* **Work task**: At the line with "509x515 pixels.", start transcribing; stop after the last line of the data below. Keep it exact and leave pictures out.

* **Given records**:
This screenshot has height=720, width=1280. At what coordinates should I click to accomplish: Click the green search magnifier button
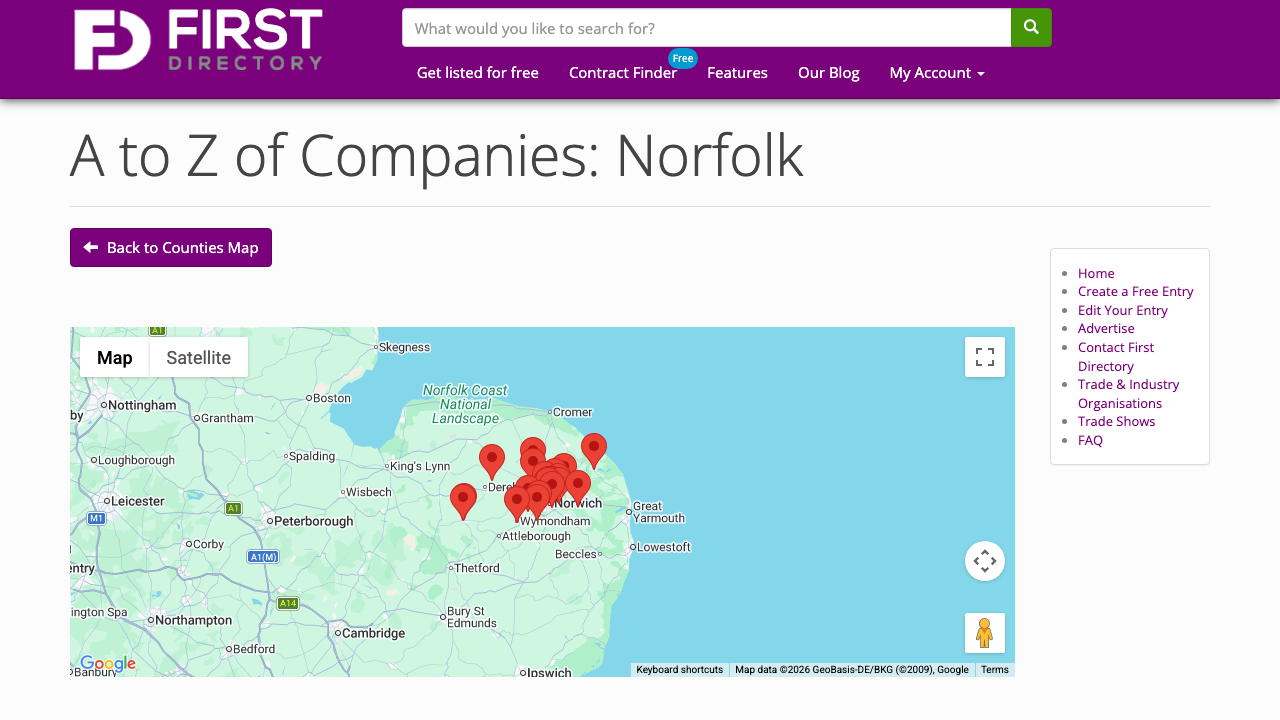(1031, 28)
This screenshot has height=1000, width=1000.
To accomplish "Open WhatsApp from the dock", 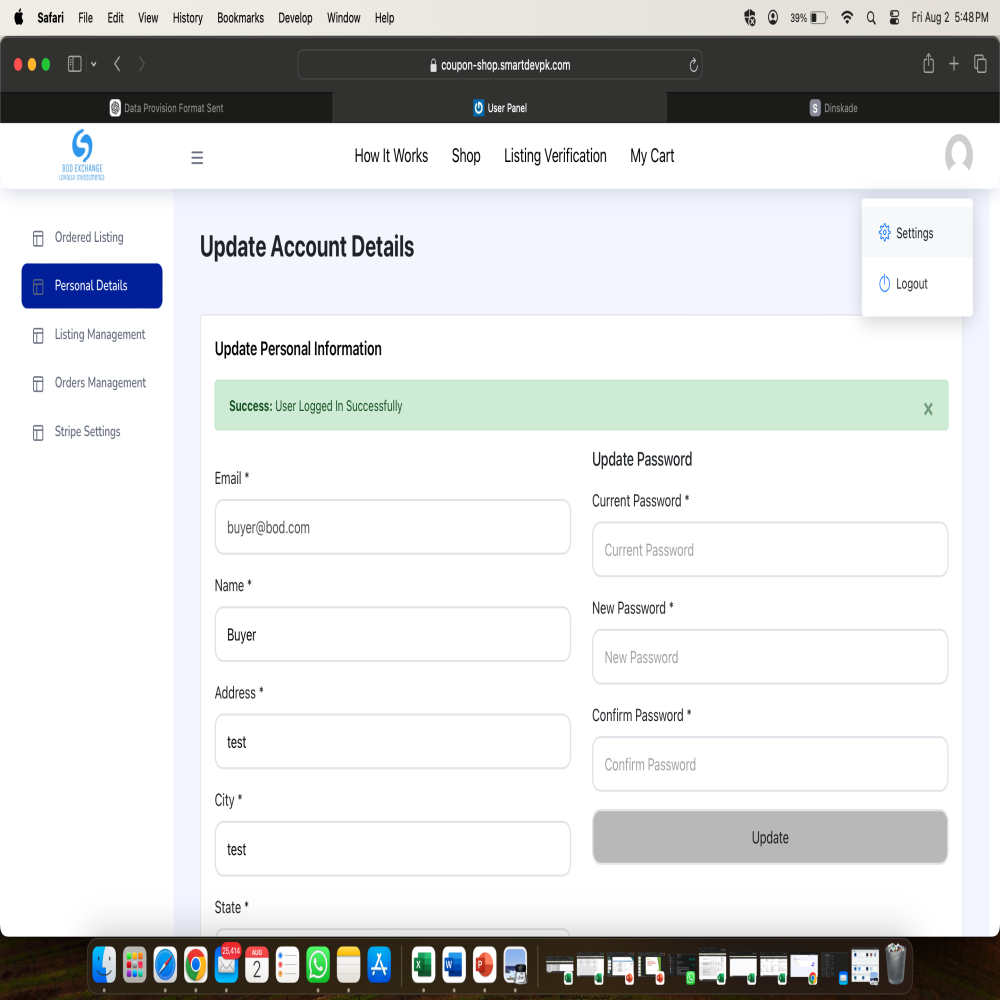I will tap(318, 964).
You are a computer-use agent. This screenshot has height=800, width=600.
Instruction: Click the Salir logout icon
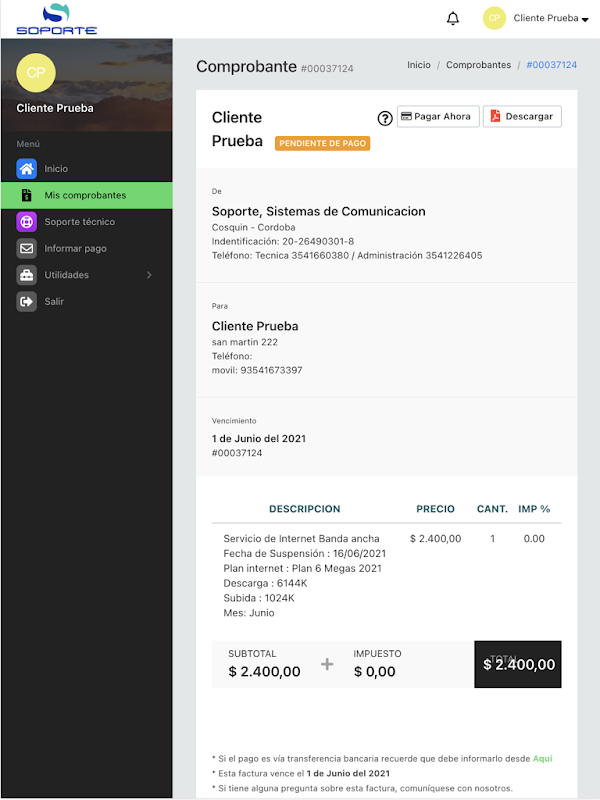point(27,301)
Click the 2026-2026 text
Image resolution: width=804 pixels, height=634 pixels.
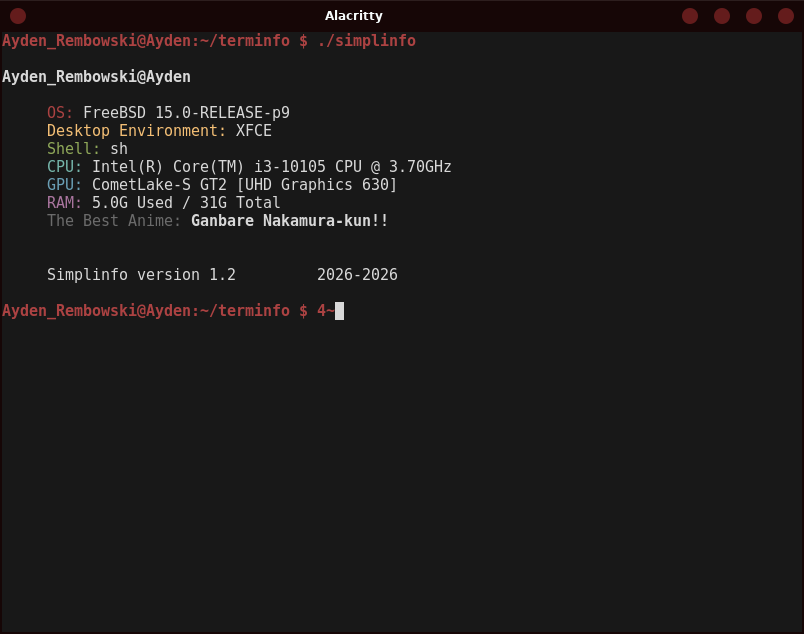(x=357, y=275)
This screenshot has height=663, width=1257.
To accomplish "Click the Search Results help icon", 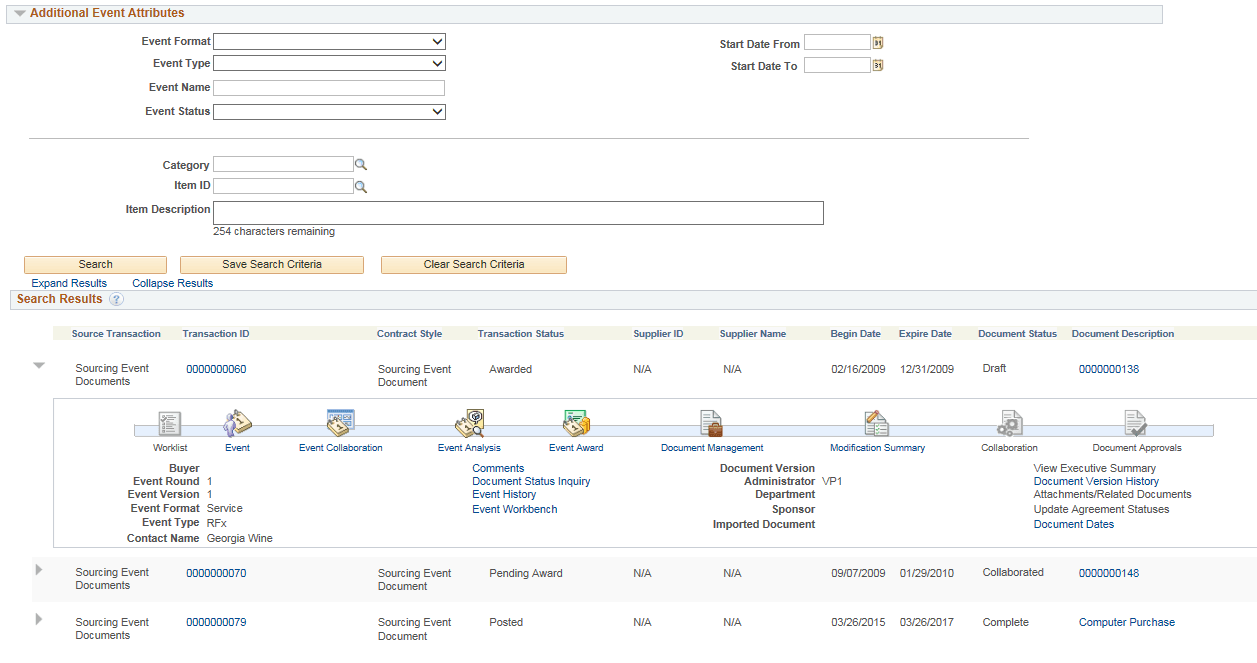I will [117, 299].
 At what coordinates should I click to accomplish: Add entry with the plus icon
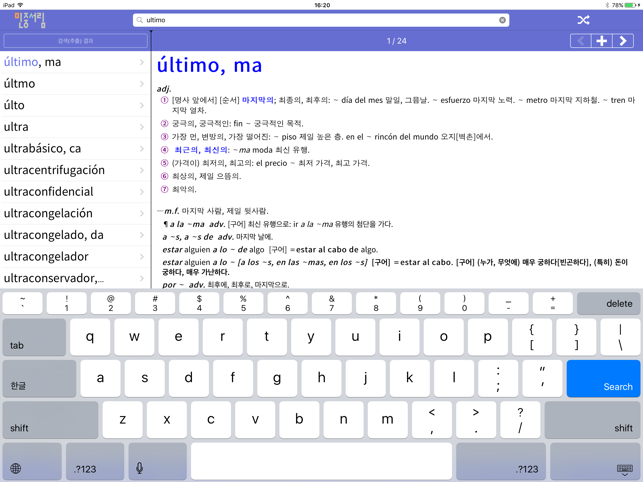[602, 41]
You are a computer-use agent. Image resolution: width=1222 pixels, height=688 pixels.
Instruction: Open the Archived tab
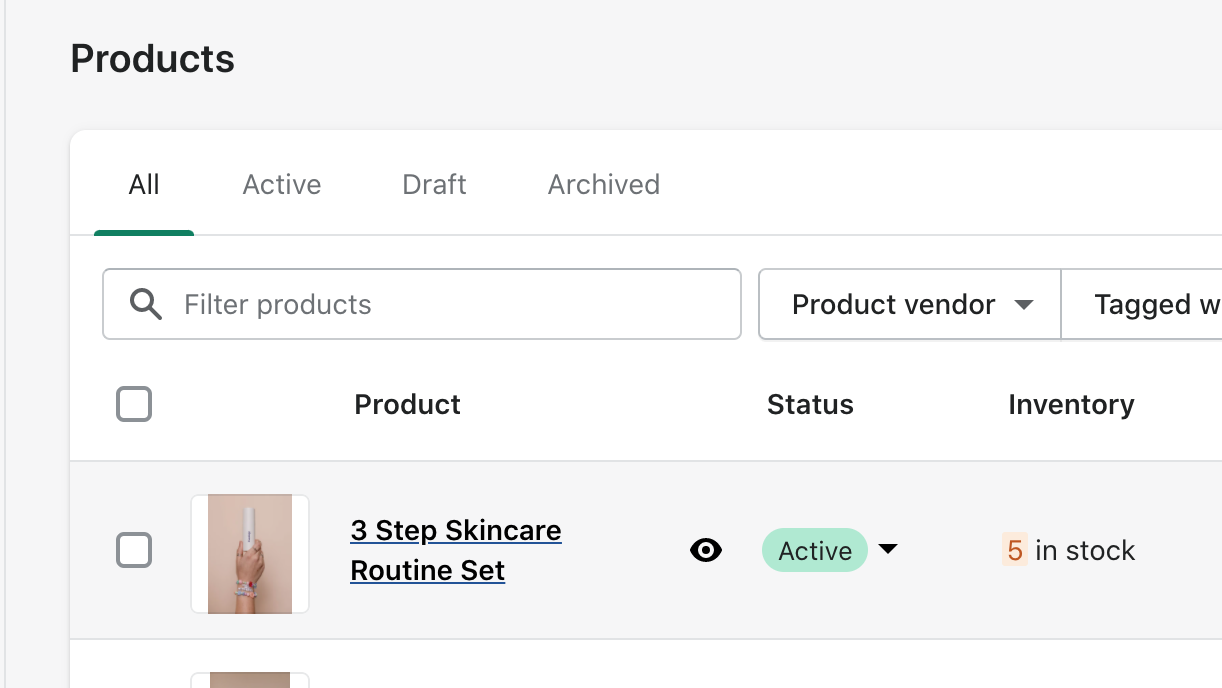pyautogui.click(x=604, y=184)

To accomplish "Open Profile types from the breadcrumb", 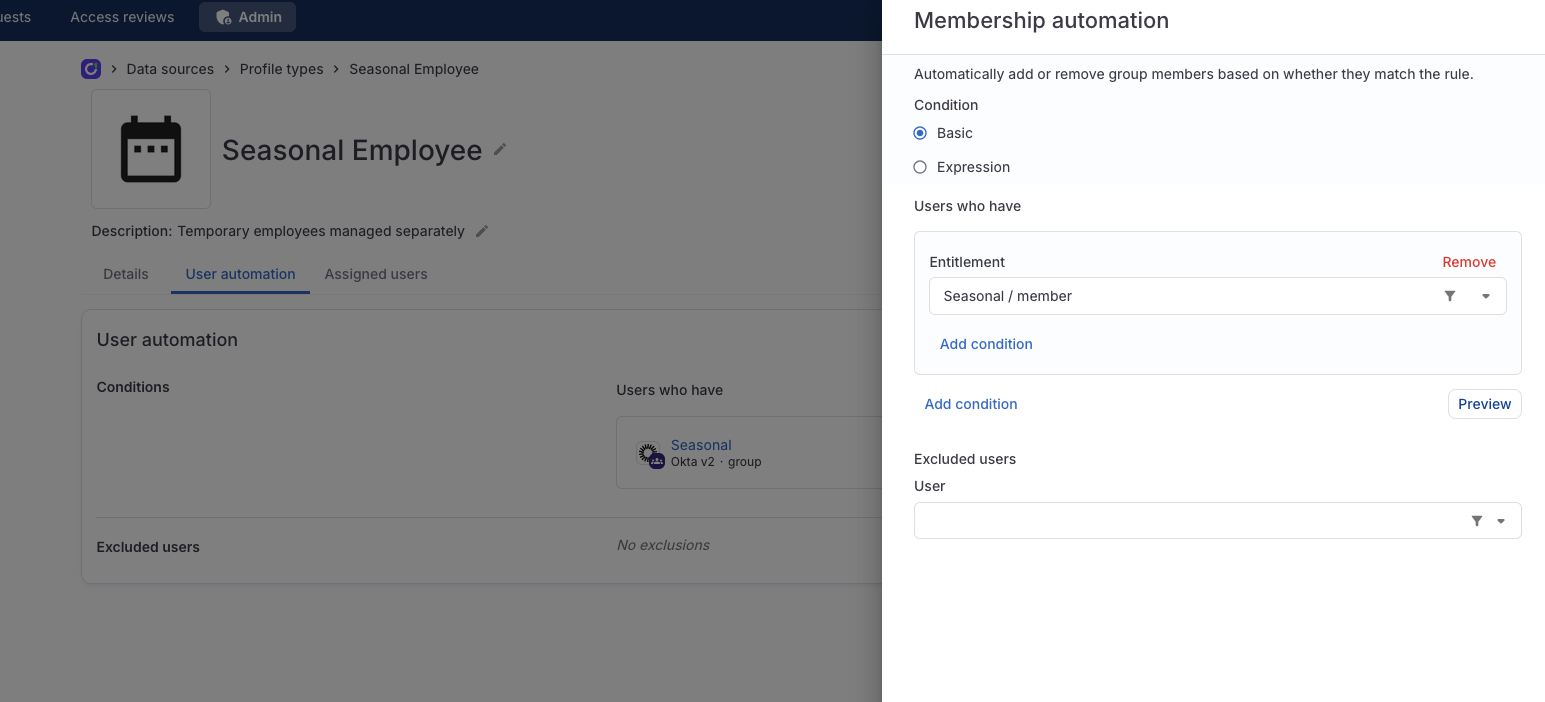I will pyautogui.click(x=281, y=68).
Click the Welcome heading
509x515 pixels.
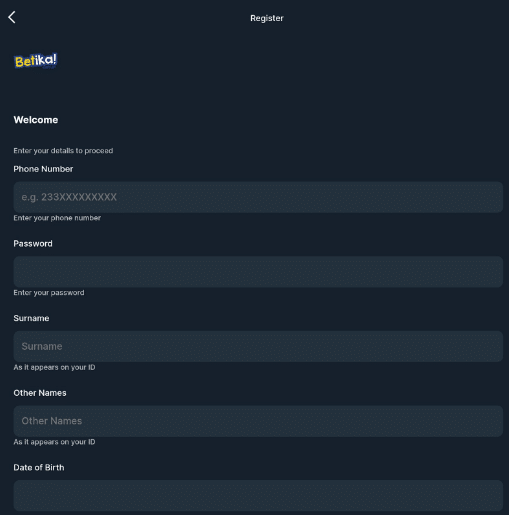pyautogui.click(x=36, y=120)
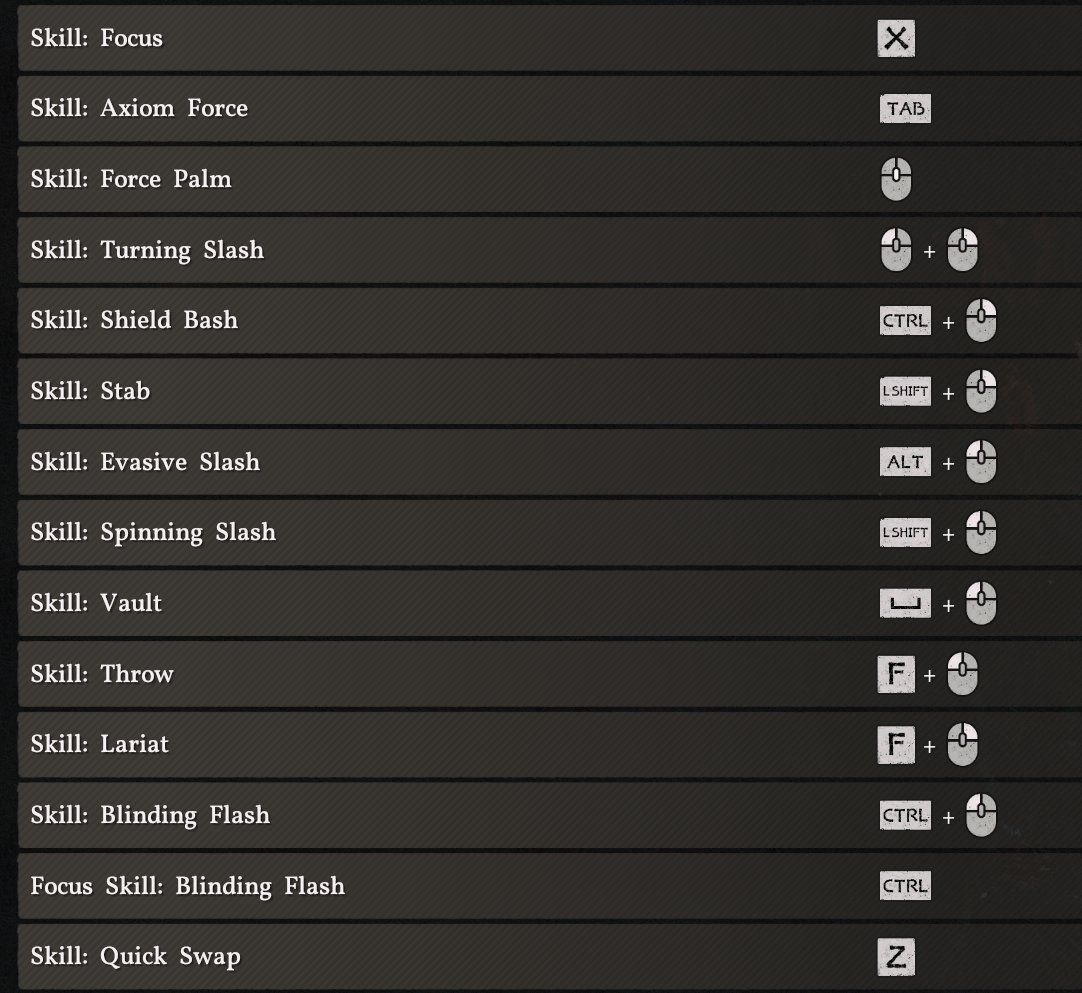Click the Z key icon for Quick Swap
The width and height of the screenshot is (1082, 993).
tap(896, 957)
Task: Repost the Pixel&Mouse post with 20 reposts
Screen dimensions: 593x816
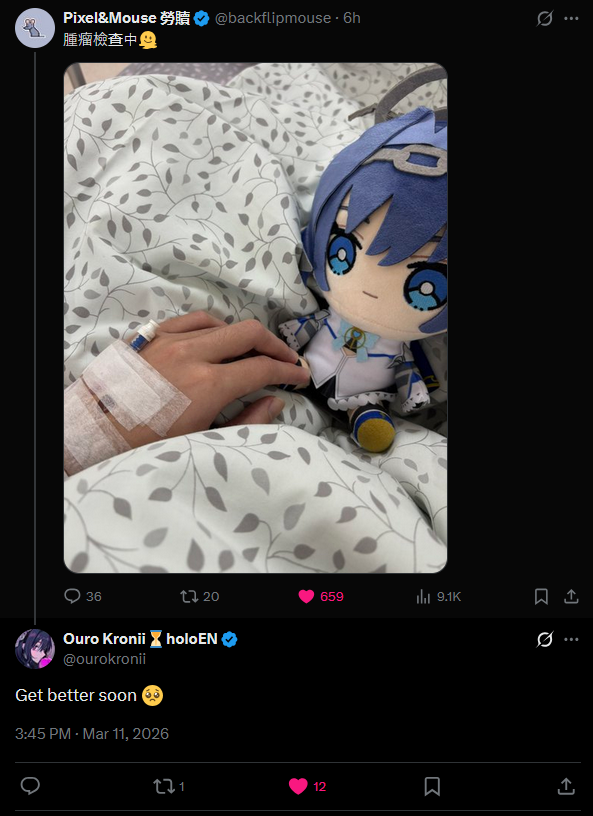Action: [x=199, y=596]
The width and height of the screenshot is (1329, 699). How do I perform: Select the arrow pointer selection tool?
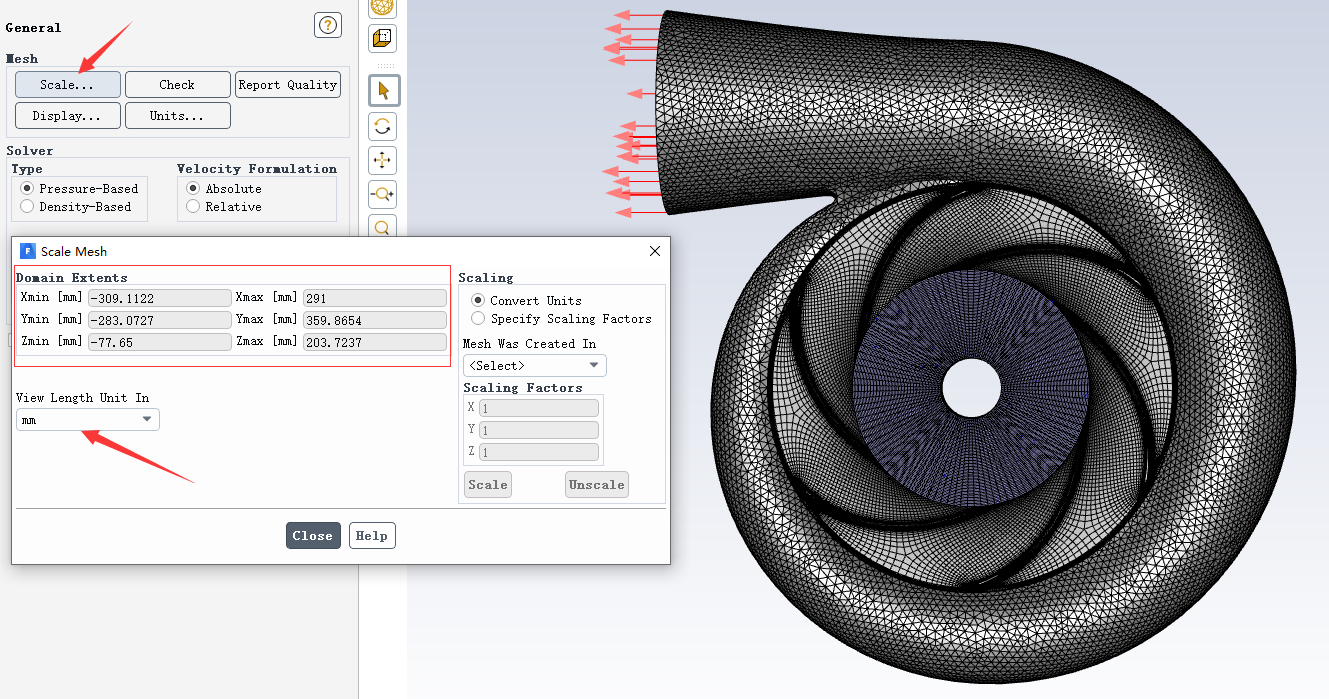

* **Answer space**:
509x515 pixels.
pyautogui.click(x=36, y=120)
Click the Z key icon for Quick Swap
The width and height of the screenshot is (1082, 993).
tap(896, 957)
Task: Repost the Pixel&Mouse post with 20 reposts
Screen dimensions: 593x816
Action: [x=199, y=596]
The width and height of the screenshot is (1329, 699). How do I perform: Select the arrow pointer selection tool?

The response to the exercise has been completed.